Schwartz was drafted into the United States Army in 1954 as a private and served until 1956. He was assigned to special services Armed Forces Far East to variety shows for officer and non-commissioned officer clubs. In 1955, he was designated as a liaison to Ed Sullivan, an American entertainment writer and television host. Part of his service involved introducing Sullivan to military and Japanese talent on Sullivan's trip to Tokyo that year.

After his tour of duty in the army, Schwartz resumed his television career by joining WBBM-TV, a CBS owned-and-operated television station located in Chicago, Illinois. Initially hired in as a stage manager, Schwartz advanced through positions such as associate director, director, and producer. He was the stage manager for the historic first debate between Richard Nixon and John F. Kennedy in 1960. For the station, Schwartz directed Cyrano D'Bergerac and International Hour - American Jazz as well as documentaries such as Women in Prison and The Unwed Mother. He was nominated for an Emmy for directing the 1963 The Ghost of Mr Kicks with Oscar Brown, Jr. While in Chicago, Schwartz studied at The Second City, an improvisational comedy enterprise that originated in the Old Town, Chicago neighborhood. He also appeared as a stand-up comic at The Chesterfield Supper Club, The Black Orchid, the Gate of Horn, and the Small World with Bill Daily and Ann Elder.

In October 1963, Schwartz married Jayne Boyd Knoerzer, one of the first two original Doublemint Twins. They went on to have three children.

In 1964, Schwartz partnered with Hal Wallace to form Schwartz Wallace Productions. Together they produced Emmy award documentaries such as The Many Moods of Ravinia, The Sound of Ravinia with Japanese conductor Seiji Ozawa, and The World of Andrew Wyeth hosted by American film and stage actor Henry Fonda. In 1968, Schwartz traveled to California to produce and direct The John Gary Show in Hollywood. The next year, he returned to Hollywood to direct the ABC television series "What's It All About World?" starring Dean Jones. From 1969 to 1973, Schwartz produced and directed shows for Allen Ludden, Sid & Marty Krofft's Far Out Space Nuts and Wonderbug, and Donny & Marie (1976 TV series).

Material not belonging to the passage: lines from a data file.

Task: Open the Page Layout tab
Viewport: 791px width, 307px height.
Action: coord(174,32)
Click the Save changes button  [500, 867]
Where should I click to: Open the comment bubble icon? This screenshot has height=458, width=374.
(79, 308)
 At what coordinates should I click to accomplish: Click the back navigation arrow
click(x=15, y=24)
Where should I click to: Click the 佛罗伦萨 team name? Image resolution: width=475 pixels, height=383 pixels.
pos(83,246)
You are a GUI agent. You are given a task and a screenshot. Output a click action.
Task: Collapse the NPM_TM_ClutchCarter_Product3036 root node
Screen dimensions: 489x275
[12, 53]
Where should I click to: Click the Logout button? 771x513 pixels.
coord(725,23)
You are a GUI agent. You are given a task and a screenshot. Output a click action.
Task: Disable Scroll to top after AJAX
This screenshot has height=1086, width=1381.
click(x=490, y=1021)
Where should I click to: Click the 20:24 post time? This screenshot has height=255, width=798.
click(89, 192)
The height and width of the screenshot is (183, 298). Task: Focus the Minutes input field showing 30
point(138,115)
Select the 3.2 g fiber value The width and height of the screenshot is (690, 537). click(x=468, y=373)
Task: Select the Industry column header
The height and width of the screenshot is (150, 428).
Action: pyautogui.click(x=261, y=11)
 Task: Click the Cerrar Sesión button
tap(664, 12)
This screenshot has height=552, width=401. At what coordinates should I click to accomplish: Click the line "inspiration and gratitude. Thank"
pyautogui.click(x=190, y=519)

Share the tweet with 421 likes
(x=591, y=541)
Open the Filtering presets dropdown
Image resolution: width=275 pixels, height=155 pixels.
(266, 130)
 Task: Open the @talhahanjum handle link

In 1973 he began working for American radio and television personality Dick Clark, an association that lasted more than 30 years until his retirement as a senior vice president at Dick Clark Productions. Together they produced shows such as NBC's Dick Clark's Good Ol Days, My Three Sons, Thanksgiving Reunion with The Partridge Family (1977). Schwartz went on to create The Man in the Santa Claus Suit, a 1979 TV-Movie starring dancer Fred Astaire as Santa Claus. Their productions of the Soap Opera Digest Awards were nominated for the Daytime Emmy Award for Outstanding Special Class Program in 1988, 1989, and 1990. Schwartz's production of the 64th Annual Golden Globe Awards was nominated for a Primetime Emmy for Outstanding Special Class Program in 2007.

Through the Academy Awards, Schwartz traveled around the world producing special Academy Awards segments in Tokyo, Paris, London, New York, Calcutta, Sri Lanka, and at the NASA White Sands Test Facility in White Sands, New Mexico. In 2013, Schwartz produced Masters of Illusion, a magic-based television series for Associated Television International.

In 2004, he was named to the board of directors of the Museum of Broadcast Communications in Chicago.